Although the Series will generally purchase only those call options for
which there appears to be an active secondary market, there is no assurance
that a liquid secondary market on an Exchange will exist for any particular
option, or at any particular time, and for some options no secondary market
on a Exchange may exist. In such event, it may not be possible to effect
closing transactions in particular options, with the results that the Series
would have to exercise its options in order to realize any profit and would
incur brokerage commissions upon the exercise of such options and upon the
subsequent disposition of the underlying securities acquired through the
exercise of such options. Further, unless the price of the underlying
security changes sufficiently, a call option purchased by the Series may
expire without any value to the Series.
C. Purchasing Put Options--The Series may invest up to 2% of its total
assets in the purchase of put options. The Series will, at all times during
which it holds a put option, own the security covered by such option.
The Series intends to purchase put options in order to protect against a
decline in the market value of the underlying security below the exercise
price less the premium paid for the option ("protective puts"). The ability
to purchase put options will allow the Series to protect an unrealized gain
in an appreciated security in its portfolio without actually selling the
security. If the security does not drop in value, the Series will lose the
value of the premium paid. The Series may sell a put option which it has
previously purchased prior to the sale of the securities underlying such
option.

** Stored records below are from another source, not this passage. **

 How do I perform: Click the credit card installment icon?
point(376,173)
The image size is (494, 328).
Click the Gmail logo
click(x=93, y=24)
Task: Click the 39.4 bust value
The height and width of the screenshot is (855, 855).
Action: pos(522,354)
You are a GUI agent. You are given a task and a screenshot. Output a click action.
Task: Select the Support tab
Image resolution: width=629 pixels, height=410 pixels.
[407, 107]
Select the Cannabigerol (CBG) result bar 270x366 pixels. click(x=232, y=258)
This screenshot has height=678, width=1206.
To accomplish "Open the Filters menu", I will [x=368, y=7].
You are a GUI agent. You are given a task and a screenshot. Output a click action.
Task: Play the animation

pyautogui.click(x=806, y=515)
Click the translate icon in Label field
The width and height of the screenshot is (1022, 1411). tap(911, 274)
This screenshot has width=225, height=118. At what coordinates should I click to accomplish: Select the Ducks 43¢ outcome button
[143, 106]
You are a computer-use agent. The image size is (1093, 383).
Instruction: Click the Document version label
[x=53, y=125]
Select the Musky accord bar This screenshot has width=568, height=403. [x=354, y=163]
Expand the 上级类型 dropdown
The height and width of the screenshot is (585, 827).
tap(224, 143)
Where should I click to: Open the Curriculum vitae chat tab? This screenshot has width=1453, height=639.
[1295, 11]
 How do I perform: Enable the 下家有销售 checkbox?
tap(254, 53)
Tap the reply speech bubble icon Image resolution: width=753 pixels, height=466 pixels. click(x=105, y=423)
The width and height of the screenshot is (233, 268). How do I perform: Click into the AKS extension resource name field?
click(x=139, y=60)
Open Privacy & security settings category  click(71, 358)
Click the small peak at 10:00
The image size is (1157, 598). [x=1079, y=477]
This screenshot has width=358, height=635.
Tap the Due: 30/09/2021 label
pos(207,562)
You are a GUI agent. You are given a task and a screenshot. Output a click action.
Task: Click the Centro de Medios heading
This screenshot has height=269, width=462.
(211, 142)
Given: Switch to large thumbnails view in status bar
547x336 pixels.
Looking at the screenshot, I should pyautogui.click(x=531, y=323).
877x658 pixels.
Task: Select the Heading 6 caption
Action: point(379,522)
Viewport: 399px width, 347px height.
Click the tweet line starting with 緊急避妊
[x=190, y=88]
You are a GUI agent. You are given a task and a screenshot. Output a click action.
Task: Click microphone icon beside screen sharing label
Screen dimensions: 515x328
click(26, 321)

Such sales will result in a net gain or loss depending on whether the
amount received on the sale is more or less than the premium and other
transaction costs paid on the put option which is sold.
The Series may sell a put option purchased on individual portfolio
securities. Additionally, the Series may enter into closing sale
transactions. A closing sale transaction is one in which the Series, when it
is the holder of an outstanding option, liquidates its position by selling an
option of the same series as the option previously purchased.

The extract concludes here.